Скользкая дорога (Байдичев) - страница 47

Несмотря на хромоту, Никанорыч молодцевато выпрямился, покрутил левой рукой ус, а правую положил на рукоятку револьвера. Он даже помолодел, лицо его разгладилось, в глазах заиграли опасные огоньки. Передо мной стоял не израненный несчастный инвалид, а русский военный моряк, лихой и грозный.

— И не сунулись оне более, через два дни снялись с якорей и ушли.

— Герой ты, Никанорыч, настоящий! Как есть герой! — я искренен и говорю от души. И тут же интересуюсь:

— А награды вам были за страсть такую? Ить смертоубийство одно. Ты, опять же, в бою поранетый.

Никанорыч разглаживает усы:

— А как же! По указу государя-ампиратора Лександра всех наградили! Мне сам енерал Завойко мядаль вручал!

— А почему не капитан ваш? — неосторожно ляпаю и понимаю, что выдал себя, выпал из образа деревенского дурачка, которому не дОлжно разбираться в таких тонкостях.

Никанорыч с интересом смотрит на меня, но я делаю тупую-тупую физиономию и он, не комментируя неосторожную фразу, отвечает:

— Раненых в боях на "Авроре" и "Двине" в Николаевский пост отвезли, всех — и солдат и матрозов и мужиков с тунгусами. Пока Петропавловск эва… эвакури. вот же словечко-то, язык вывернешь, пока скажешь… э-ва-ку-и-ро-вали, во! и в Николаевск шли, нога гнить начала. С осколком вместе грязь со щепками в рану попали. Корабельный фершал осколок вынул и рану почистил, ан не до конца, долго она у меня кровила, даже хотел ногу отнять, чтобы антоновым огнем не взялась, но я не дал. А куда одноногому? По дворам побираться? Ну и не дал ногу резать, а она гнить. Николаевские лекари выходили, ползимы мне ногу чистили да штопали, земной им поклон. Однако не та ужо нога стала. Видать, пока лечили, в ноге ковырялись, вот и резанули жилку какую. Но я без анбиции! Многие из раненых вообче богу душу отдали. А я живой и о двух ногах, пущай и хромый.

А тесно было — страсть! В Николаевске не ждали столько народу-то. Изб не было, хворые где ни попадя лежали — по избам, по сараям. Геннадий Иваныч[35], начальник Николаевский, храни его Господь, живо всех в оборот взял и наказал строго — лес рубить, избы да казармы строить, глину копать! Матрозы, солдаты, казаки, пока снегу по грудь не навалило, рубили лес, строили город, заодно и лазарет изладили.

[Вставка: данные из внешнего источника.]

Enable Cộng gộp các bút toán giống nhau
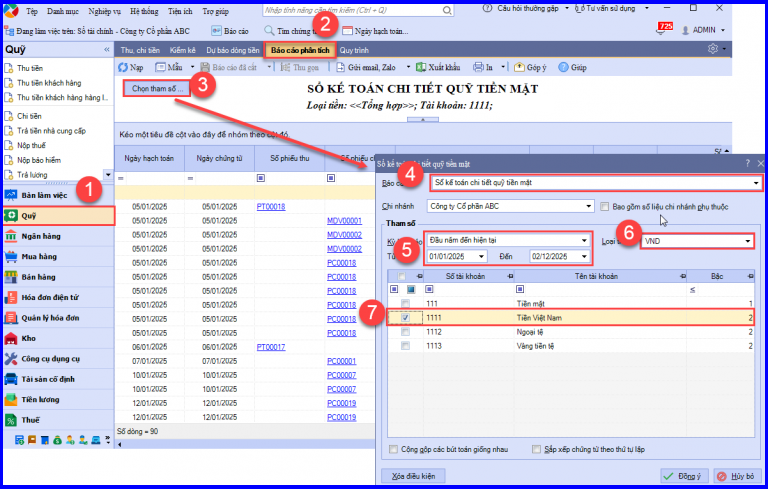Image resolution: width=768 pixels, height=489 pixels. tap(393, 449)
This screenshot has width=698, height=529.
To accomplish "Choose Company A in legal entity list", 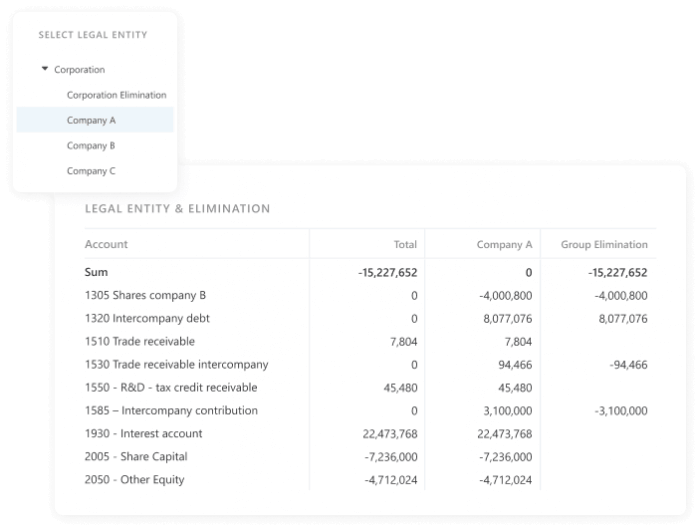I will (x=91, y=120).
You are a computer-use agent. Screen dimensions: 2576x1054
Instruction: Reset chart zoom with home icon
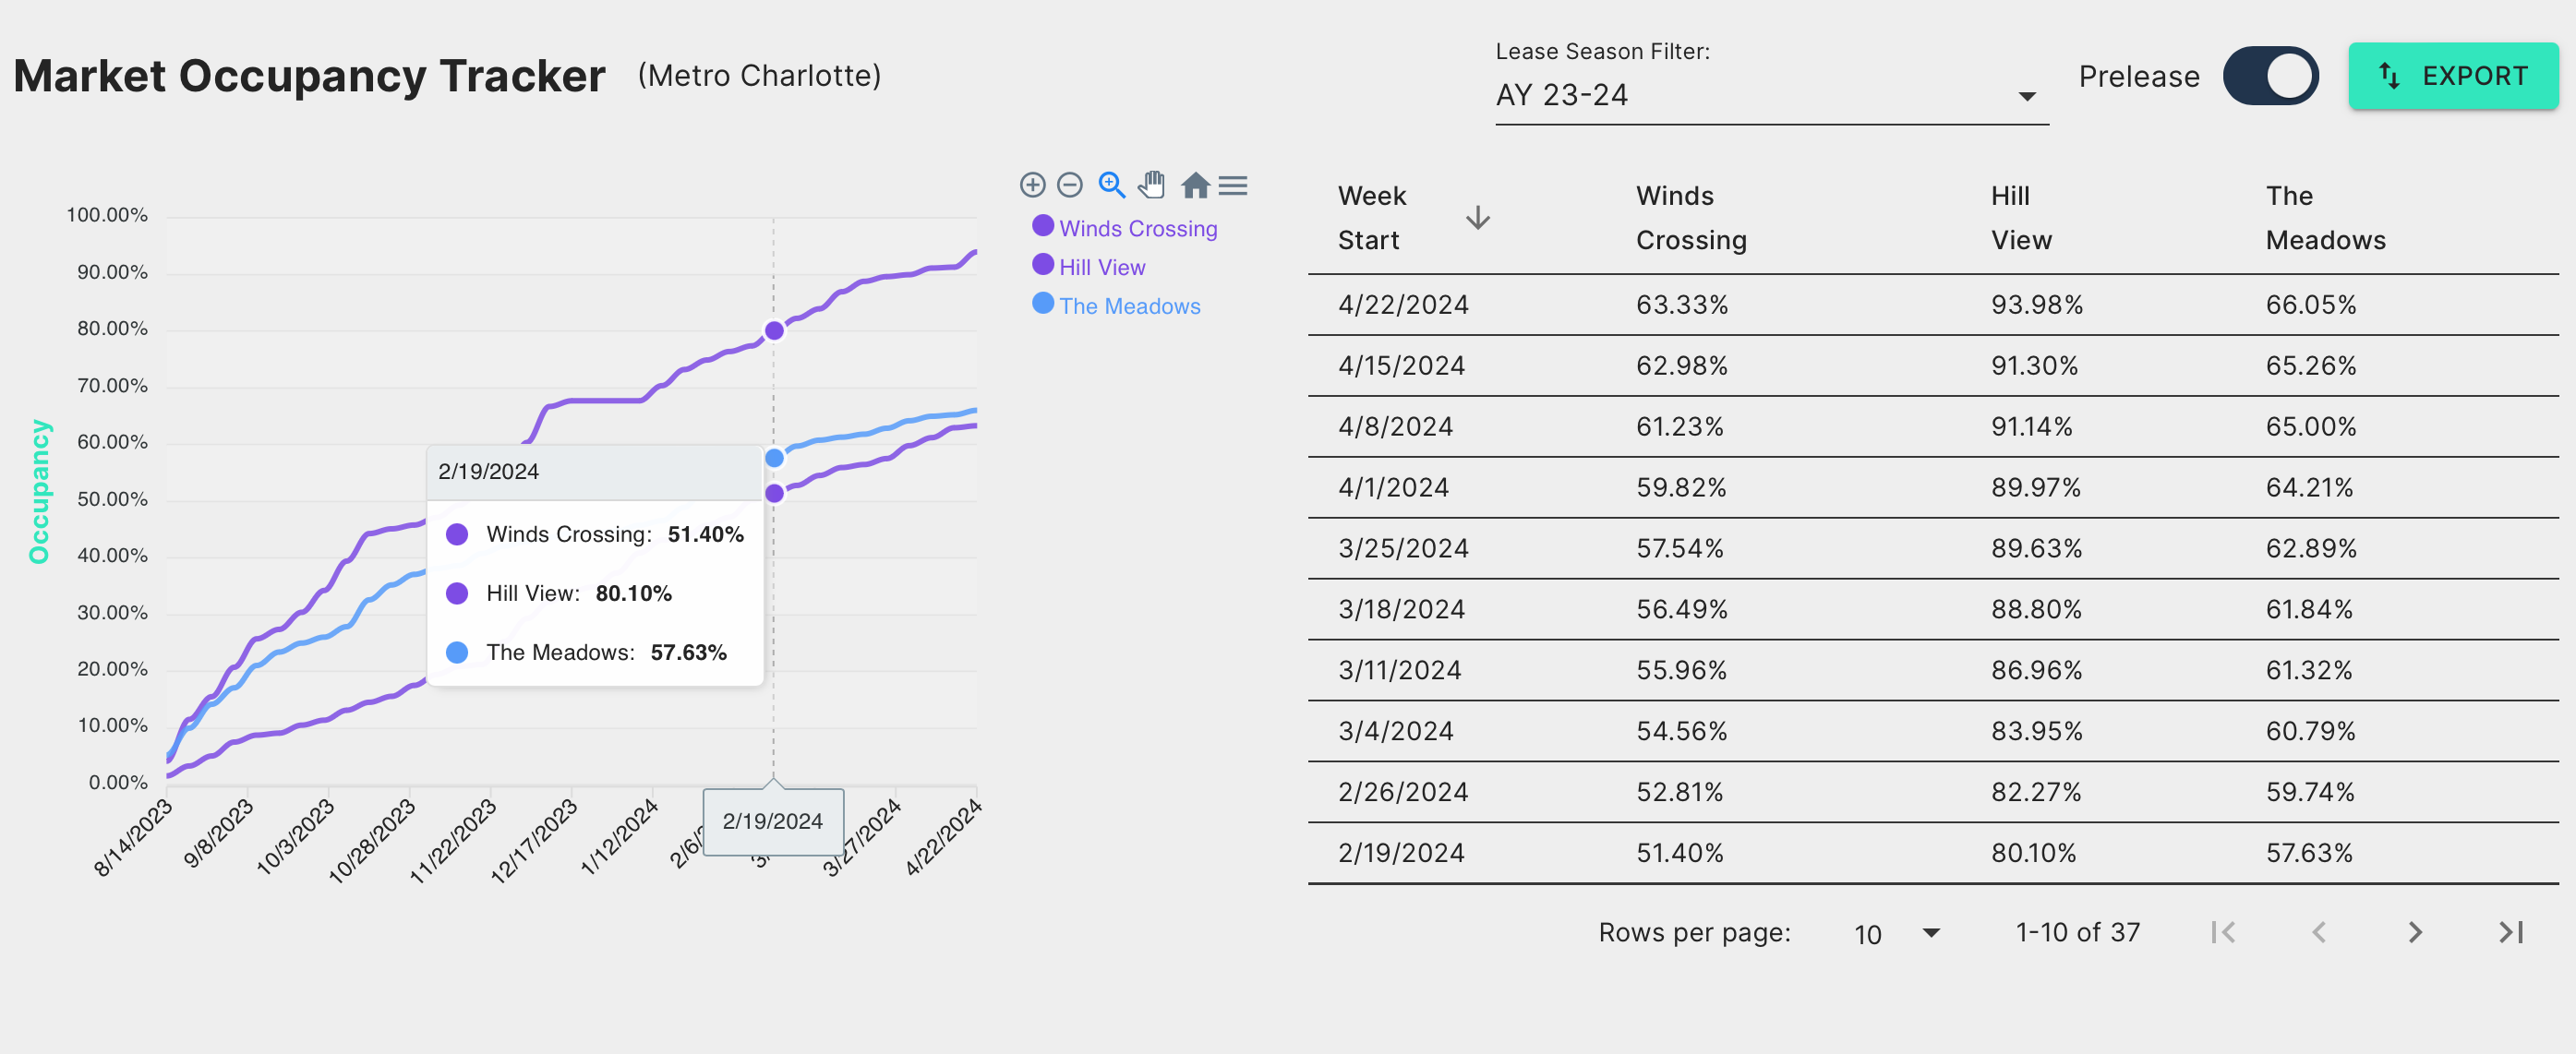(x=1194, y=185)
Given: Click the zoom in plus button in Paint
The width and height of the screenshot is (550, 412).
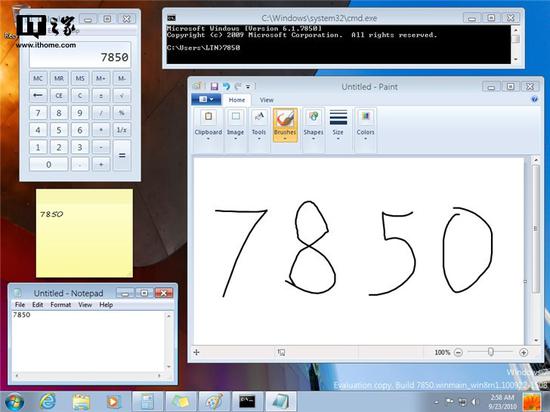Looking at the screenshot, I should 523,352.
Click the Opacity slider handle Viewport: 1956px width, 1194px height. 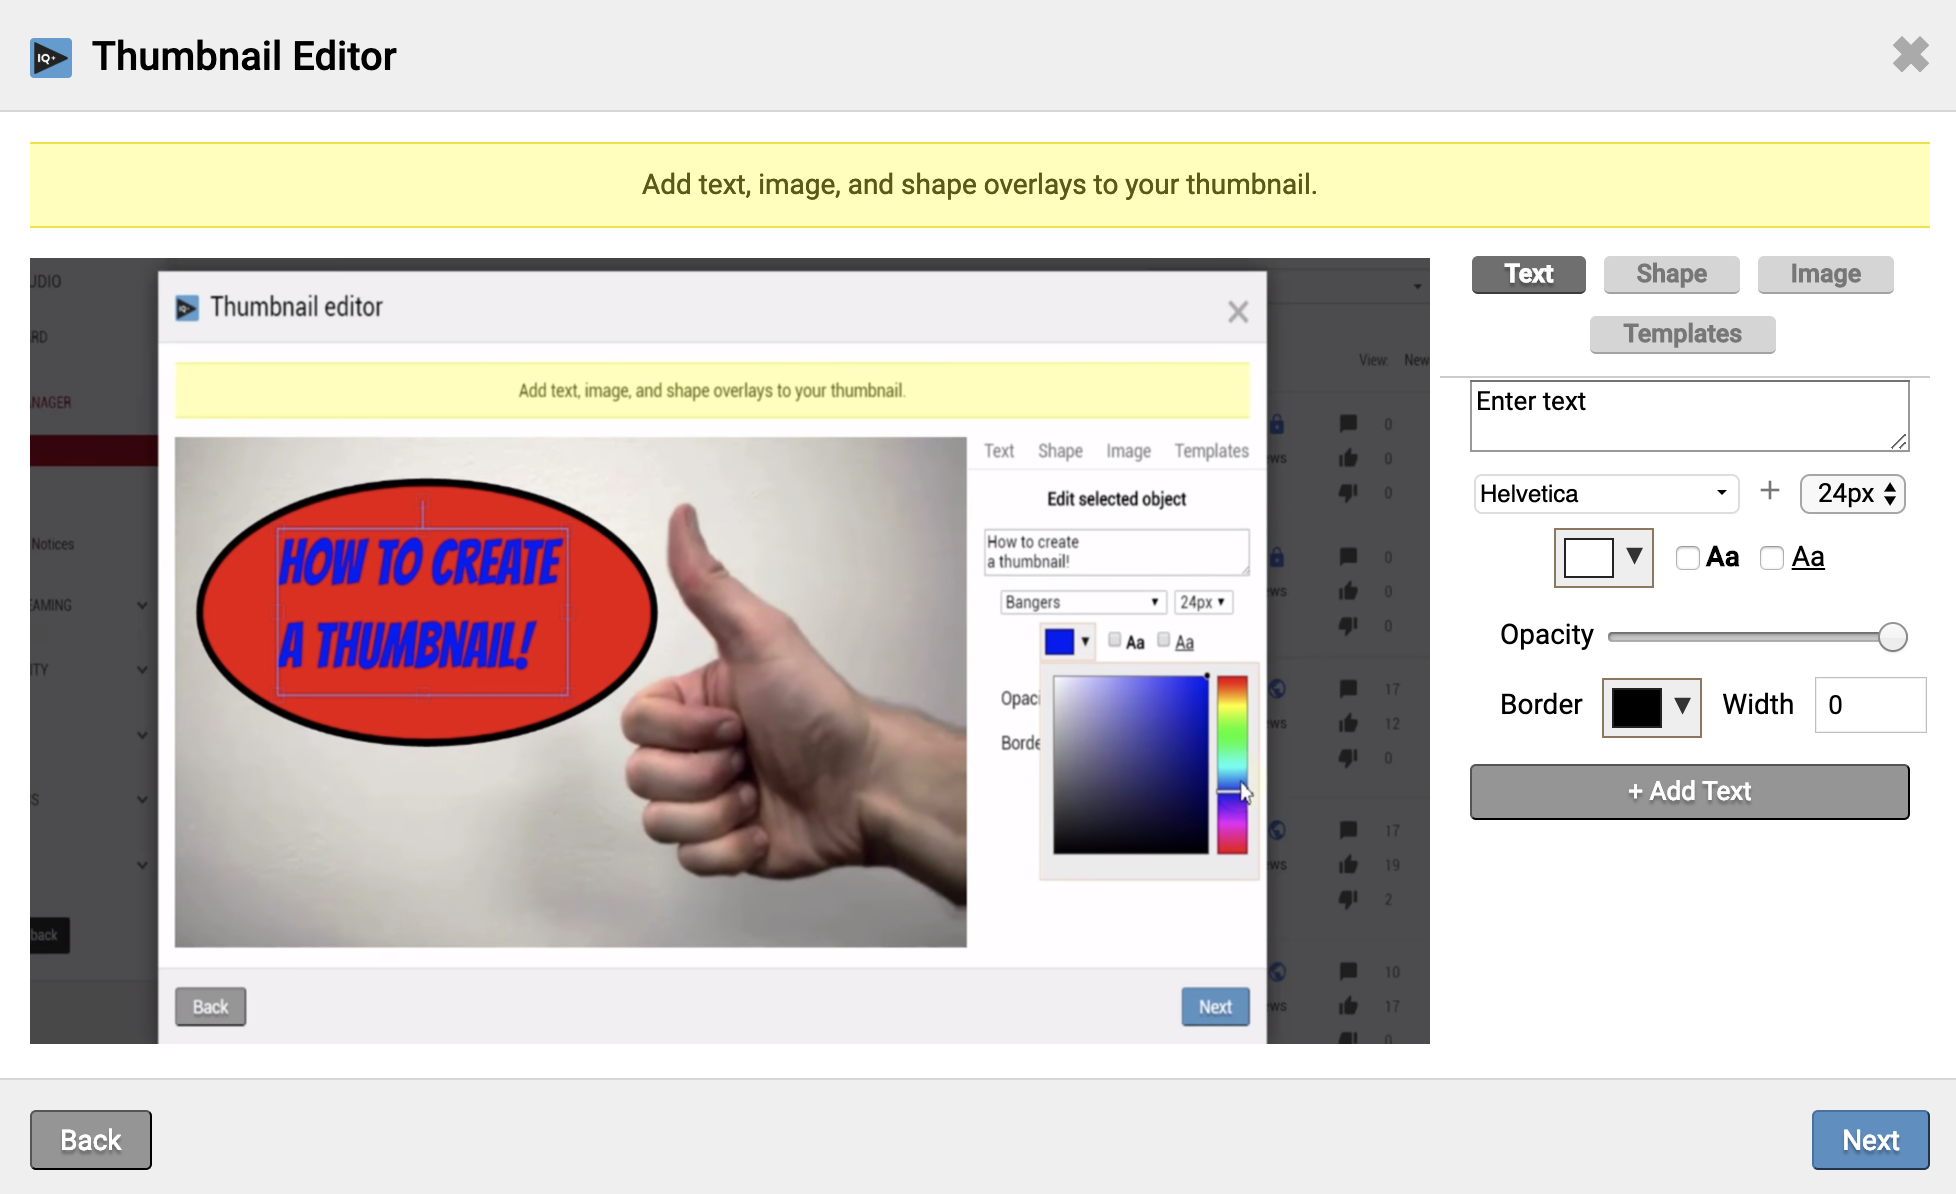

Тут промашка вышла — лес сырой, ну и стены сырые. Оно всяко лучче, чем на морозе околеть, но морозы вдарили и стены начало гнуть, в щели дуть, как их не затыкивай. В избах новодельных вместо печек — чувалы[36], тепло не держат, дров много жрут, чуть потухло — холодно. Не углядели раз, проспали, выдуло избу, ну и застудился я. А ишшо от раны до конца не одыбал. Снова меня в лазарет, ить скрутила меня лихоманка так, что свету белого не взвидел. Но одыбал. Ишшо дохтур дивился — двужильный ты, Ваня, говорит. Там и вручили мядаль. Завойка Василь Степаныч даром, что полный енерал, всем, кому награды пожалованы, руку жал, не чинился и за службу благодарил! Пока лечили, "Аврора" весной, как лед сошел, снова ушла воевать. А я остался. Колченогие к морской службе не годятся, хучь и просился я… Не положено, грят! Так и остался тут. Летом на барже, зимой плотничаю.